Interestingly and perhaps alarmingly, there is also a lack of industry-standards for established small animal fluorescence imaging systems, leading some device manufacturers to specifically discourage users from employing competitor's imaging agents with their animal imaging devices. Other imaging agent manufacturers likewise discourage the use of their imaging agents on unauthorized small animal imaging devices due to the nonstandard (i.e., unknown) instrumentation response and sensitivities. In contrast, preclinical and clinical nuclear, CT, and MR imaging modalities are platform-based technologies that have utility with different manufacturer's contrast agents and maximal use for basic research and patient care.
Developing industry-standards that are judiciously based upon the physics of fluorescence generation and propagation in tissues will dramatically impact clinical translation and adoption.
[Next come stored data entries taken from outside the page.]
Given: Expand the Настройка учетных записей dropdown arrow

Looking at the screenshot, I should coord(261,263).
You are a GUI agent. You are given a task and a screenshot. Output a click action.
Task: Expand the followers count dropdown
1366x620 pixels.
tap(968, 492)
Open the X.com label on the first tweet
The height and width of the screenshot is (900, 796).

Standards and industry-wide instrument specifications could enable comparison of devices, determination of whether device performance is adequate/inadequate for “first-in-humans” imaging agent studies, and permit approval of future NIR imaging agents for an entire platform of devices, rather than a single imaging device. The lack of standards and specifications encourages the current track of device-specific, “first-in-humans” fluorescence molecular imaging agents which is costly, inefficient, and will inevitably limit or even prevent the clinical adoption of this potentially impactful medical technology. Standardized procedures for evaluating a platform of fluorescent medical imaging devices urgently need to be developed and validated by our community in order to maximize the success of “first-in-humans” fluorescent imaging agent studies and to accelerate clinical adoption of the technology. As industry-wide standards have been set for preclinical and clinical PET [National Electrical Manufacturer Association (NEMA) NU-2-2007 and NU-4-2008], so too are they needed for fluorescence imaging devices.
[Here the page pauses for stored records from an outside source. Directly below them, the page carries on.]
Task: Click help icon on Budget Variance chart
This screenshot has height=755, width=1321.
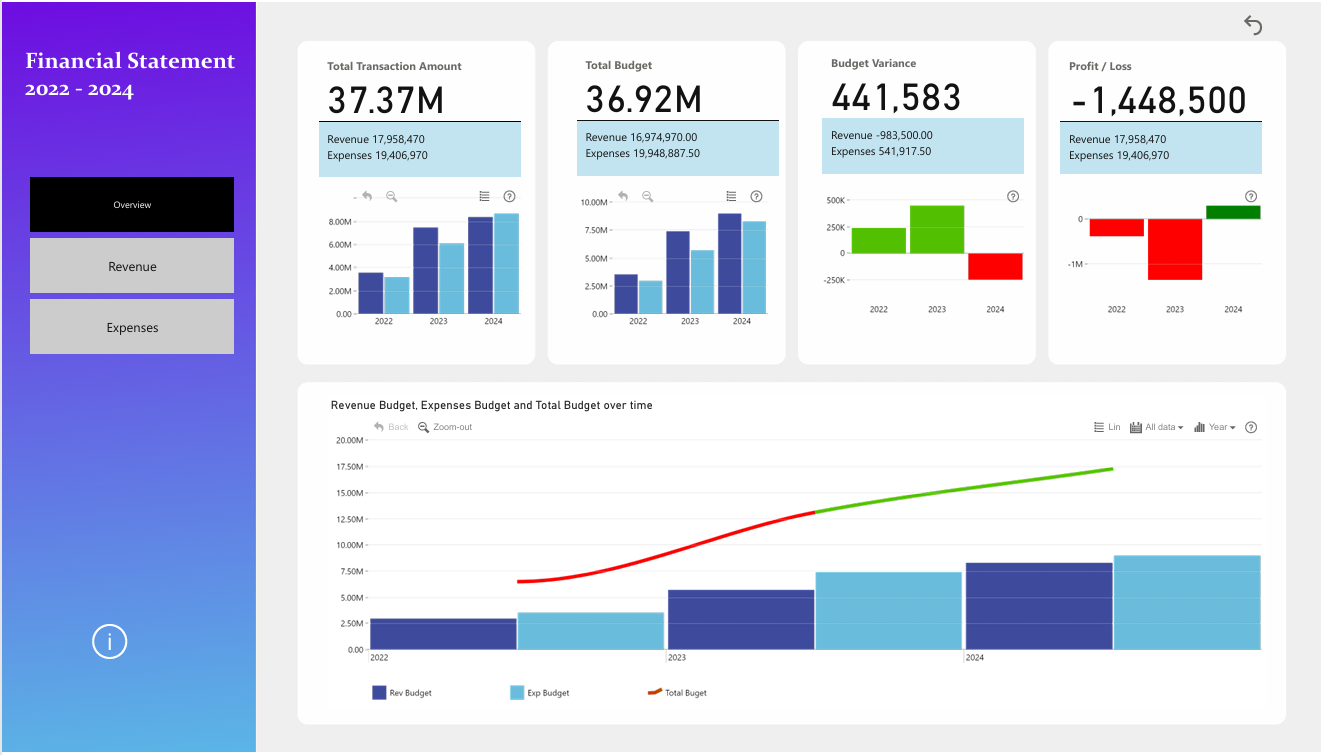Action: click(x=1013, y=197)
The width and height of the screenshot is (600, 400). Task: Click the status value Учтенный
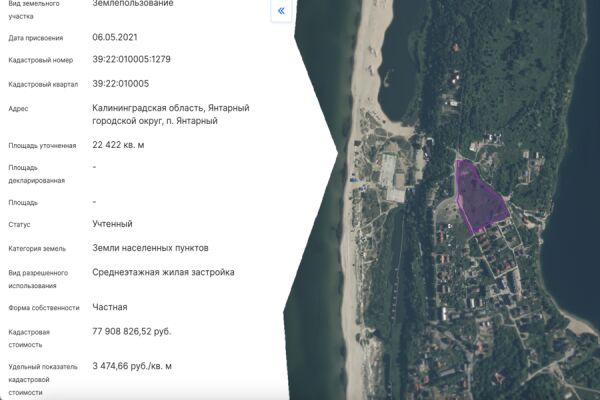click(112, 224)

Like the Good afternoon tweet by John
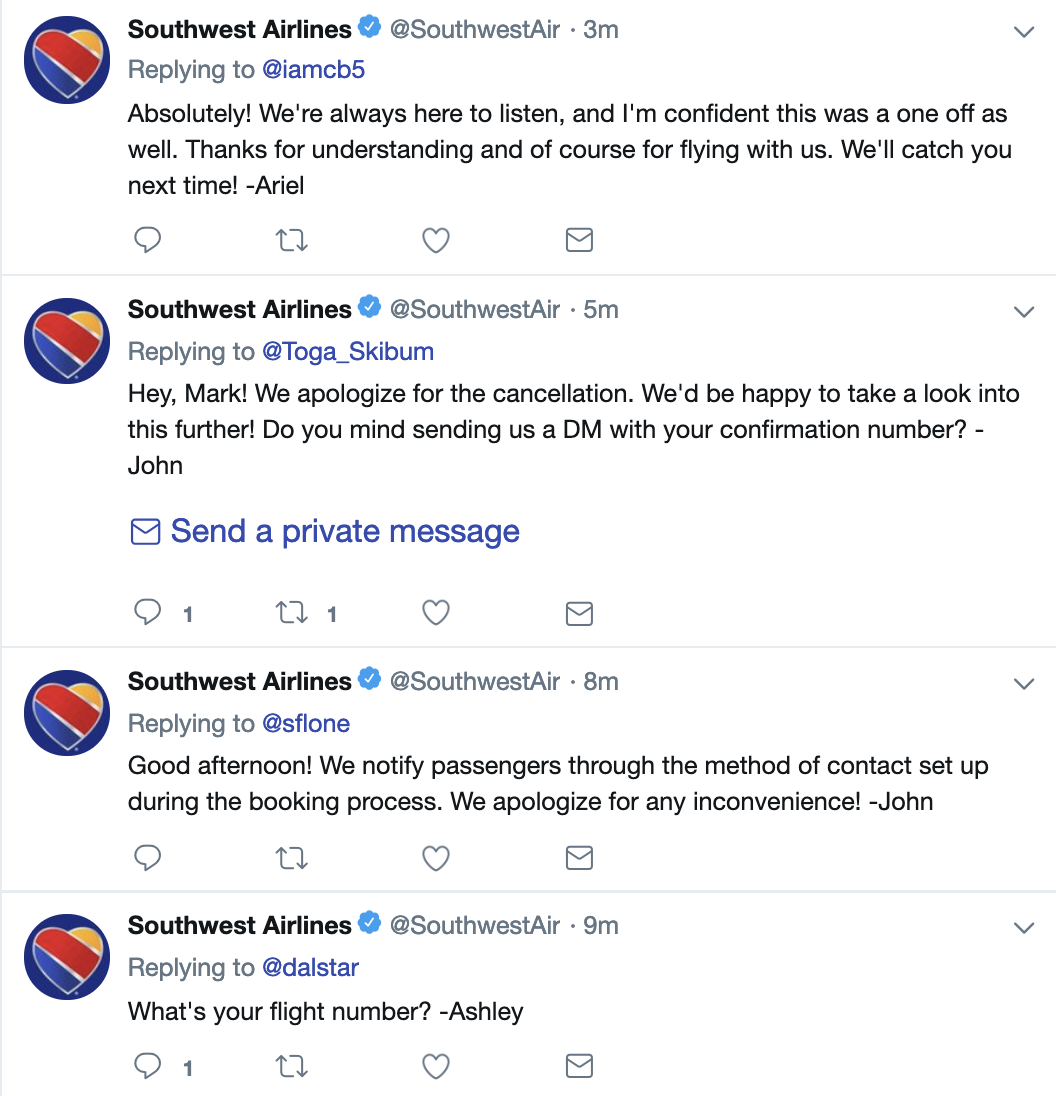(x=435, y=858)
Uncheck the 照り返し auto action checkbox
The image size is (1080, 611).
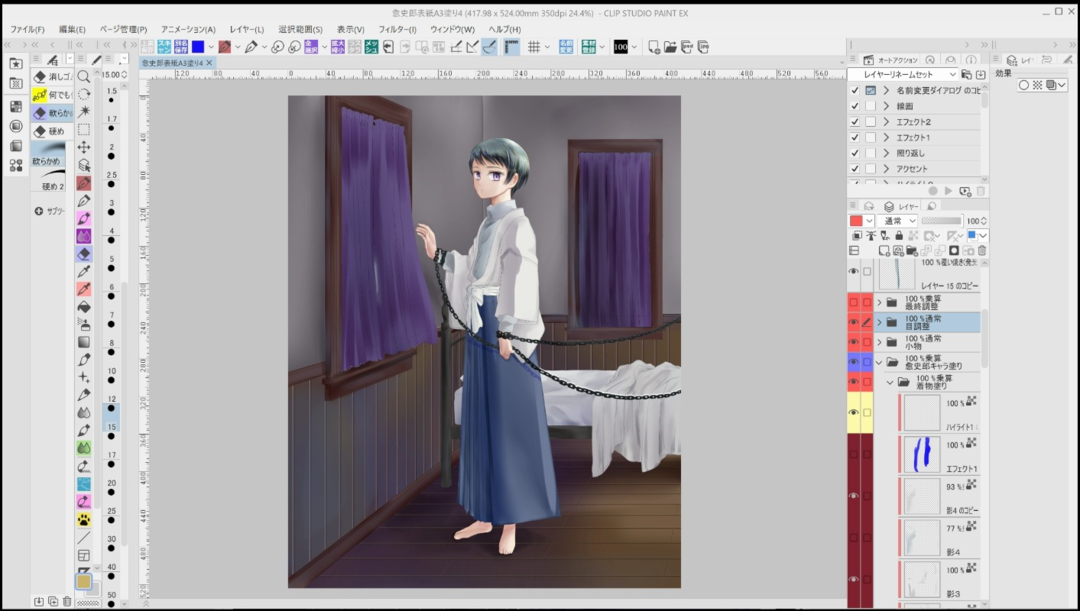855,153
Recently, a workshop sponsored by the National Institute of Standards and Technology highlighted the need to develop industry-wide working standards for optical medical imaging techniques (http://www.opticsinfobase.org/boe/issue.cfm?volume=3&issue=6). Until certified standards and specifications are developed and used to qualify fluorescence imaging devices, the road for translating “first-in-humans” molecular fluorescent imaging agents may be “bumpy” with detours that lead away from intended clinical destinations.